Given problem |
Copy every line of the listing below, character for character.

Working data |
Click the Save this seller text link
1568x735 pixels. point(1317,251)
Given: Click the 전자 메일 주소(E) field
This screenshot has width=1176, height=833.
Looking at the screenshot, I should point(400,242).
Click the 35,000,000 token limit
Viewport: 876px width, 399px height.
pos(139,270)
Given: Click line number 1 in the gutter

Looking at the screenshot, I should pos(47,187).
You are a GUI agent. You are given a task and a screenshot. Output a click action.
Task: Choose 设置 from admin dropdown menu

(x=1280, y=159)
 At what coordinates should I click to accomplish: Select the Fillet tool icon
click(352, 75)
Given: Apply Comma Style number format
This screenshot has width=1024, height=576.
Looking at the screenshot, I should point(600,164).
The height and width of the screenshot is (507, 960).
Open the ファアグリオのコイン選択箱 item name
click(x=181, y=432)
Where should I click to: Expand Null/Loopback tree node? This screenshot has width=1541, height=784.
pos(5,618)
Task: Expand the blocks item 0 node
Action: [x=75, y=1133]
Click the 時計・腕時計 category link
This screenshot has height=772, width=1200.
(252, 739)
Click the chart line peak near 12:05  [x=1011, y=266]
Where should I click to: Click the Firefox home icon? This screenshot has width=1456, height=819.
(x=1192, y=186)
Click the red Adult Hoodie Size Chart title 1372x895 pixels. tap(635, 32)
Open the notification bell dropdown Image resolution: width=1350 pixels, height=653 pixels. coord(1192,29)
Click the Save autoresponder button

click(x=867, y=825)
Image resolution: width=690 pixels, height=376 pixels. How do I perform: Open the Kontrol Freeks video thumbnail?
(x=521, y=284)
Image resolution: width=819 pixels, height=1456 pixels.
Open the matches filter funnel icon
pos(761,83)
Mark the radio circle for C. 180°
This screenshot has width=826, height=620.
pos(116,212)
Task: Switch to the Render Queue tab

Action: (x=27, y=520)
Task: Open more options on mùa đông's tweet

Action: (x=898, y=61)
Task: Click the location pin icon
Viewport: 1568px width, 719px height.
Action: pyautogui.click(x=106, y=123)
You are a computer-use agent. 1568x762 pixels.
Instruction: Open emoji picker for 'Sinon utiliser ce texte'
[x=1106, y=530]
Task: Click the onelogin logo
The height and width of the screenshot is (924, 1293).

Correct output |
Click the Save this seller text link
1568x735 pixels. point(1317,251)
Given: Click the 전자 메일 주소(E) field
This screenshot has width=1176, height=833.
Looking at the screenshot, I should point(400,242).
Click the 35,000,000 token limit
Viewport: 876px width, 399px height.
pos(139,270)
Given: Click line number 1 in the gutter

Looking at the screenshot, I should pos(47,187).
You are a GUI agent. You are given a task and a screenshot. Output a click action.
Task: Choose 设置 from admin dropdown menu

(x=1280, y=159)
 At what coordinates should I click to accomplish: Select the Fillet tool icon
click(352, 75)
Given: Apply Comma Style number format
This screenshot has width=1024, height=576.
Looking at the screenshot, I should point(600,164).
The height and width of the screenshot is (507, 960).
Open the ファアグリオのコイン選択箱 item name
click(x=181, y=432)
Where should I click to: Expand Null/Loopback tree node? This screenshot has width=1541, height=784.
pos(5,618)
Task: Expand the blocks item 0 node
Action: [x=75, y=1133]
Click the 時計・腕時計 category link
This screenshot has height=772, width=1200.
(252, 739)
Click the chart line peak near 12:05  [x=1011, y=266]
Where should I click to: Click the Firefox home icon? This screenshot has width=1456, height=819.
(x=1192, y=186)
Click the red Adult Hoodie Size Chart title 1372x895 pixels. tap(635, 32)
Open the notification bell dropdown Image resolution: width=1350 pixels, height=653 pixels. coord(1192,29)
Click the Save autoresponder button

click(x=867, y=825)
Image resolution: width=690 pixels, height=376 pixels. How do I perform: Open the Kontrol Freeks video thumbnail?
(x=521, y=284)
Image resolution: width=819 pixels, height=1456 pixels.
Open the matches filter funnel icon
pos(761,83)
Mark the radio circle for C. 180°
This screenshot has width=826, height=620.
pos(116,212)
Task: Switch to the Render Queue tab

Action: (x=27, y=520)
Task: Open more options on mùa đông's tweet

Action: (x=898, y=61)
Task: Click the location pin icon
Viewport: 1568px width, 719px height.
Action: pyautogui.click(x=106, y=123)
You are a computer-use agent. 1568x762 pixels.
Instruction: Open emoji picker for 'Sinon utiliser ce texte'
[x=1106, y=530]
Task: Click the onelogin logo
The height and width of the screenshot is (924, 1293).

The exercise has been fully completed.